_Fragmento proporcionado_
-*-

Los niños van al colegio y miran a sus padres con cara de pena, porque aún son muy pequeños y no entienden los alejamientos forzados del nido familiar. Los adolescentes regresan a sus aulas sabiendo que sus agendas están llenas de nuevos profesores y horarios. Los universitarios se concentran en las clases de los profesores que les gustan o disgustan, sabiendo que nada será fácil.

Los adultos cerramos el periodo vacacional y regresamos a la normalidad, porque, aunque nos cueste, es una buena forma de organizar nuestras vidas.

Las personas necesitamos vivir con cierto orden, tener un ritmo de obligaciones y descanso, marcarnos una disciplina. Nadie puede instalarse en el «no hacer» o en el caos permanente porque no es sano.

Así pues, aunque nos de pereza y nos cueste, a pesar de aquellas cosas que cambiaríamos de nuestras rutinas, es importante tener obligaciones. De la misma forma que es esencial ilusionarse, tener sueños y proyectos, imaginar imposibles. Somos una curiosa combinación de realidades concretas y de aspiraciones indefinidas que nos hacen humanos. Esa humanidad que da sentido a nuestras vidas y nos permite seguir adelante.

-*-

_Material proporcionado_

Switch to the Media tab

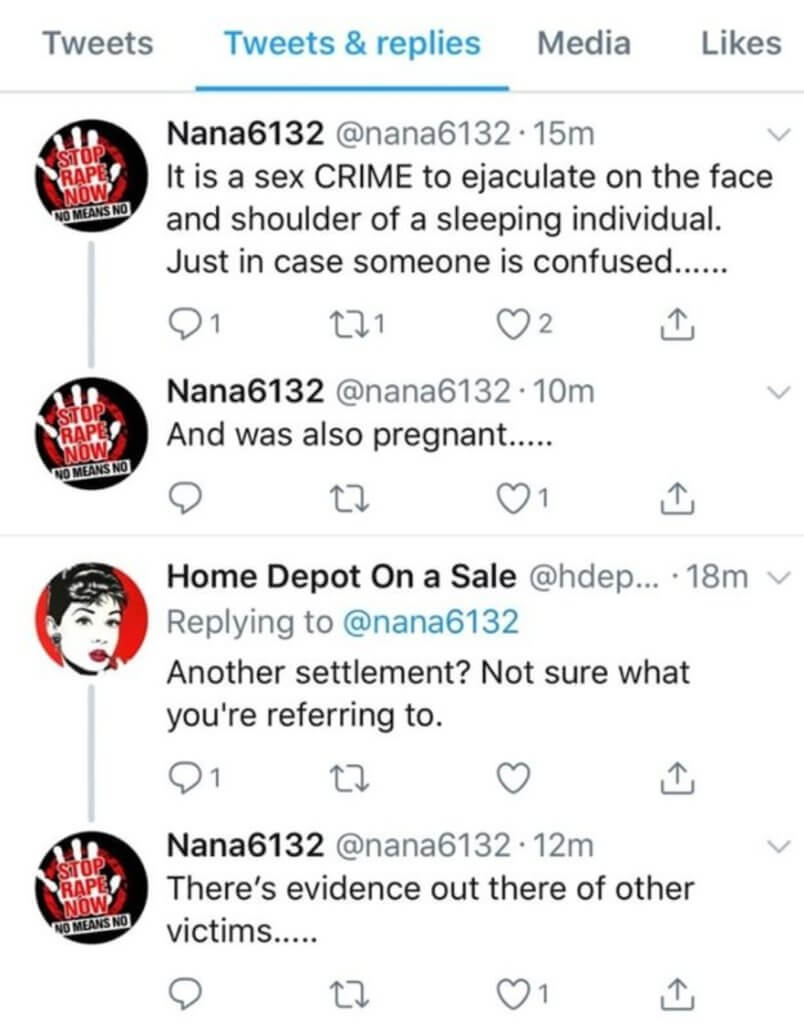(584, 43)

-*-

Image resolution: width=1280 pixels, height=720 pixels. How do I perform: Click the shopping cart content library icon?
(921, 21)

-*-

_Instrucciones_
1: Responde a estas preguntas sobre el texto de la vuelta a la rutina:
(a) ¿Con qué cara miran los niños a sus padres cuando van al colegio?
(b) ¿En qué dice el texto que nadie puede instalarse?
(c) ¿De qué somos una curiosa combinación, según el texto?
2: Devuelve, por favor, todo lo que va desde "Los niños van" hasta "organizar nuestras vidas." en el texto de la vuelta a la rutina, copiado sin cambios.

_Respuestas por tarea_
1:
(a) Con cara de pena.
(b) En el «no hacer» o en el caos permanente.
(c) De realidades concretas y de aspiraciones indefinidas que nos hacen humanos.

2:
Los niños van al colegio y miran a sus padres con cara de pena, porque aún son muy pequeños y no entienden los alejamientos forzados del nido familiar. Los adolescentes regresan a sus aulas sabiendo que sus agendas están llenas de nuevos profesores y horarios. Los universitarios se concentran en las clases de los profesores que les gustan o disgustan, sabiendo que nada será fácil.

Los adultos cerramos el periodo vacacional y regresamos a la normalidad, porque, aunque nos cueste, es una buena forma de organizar nuestras vidas.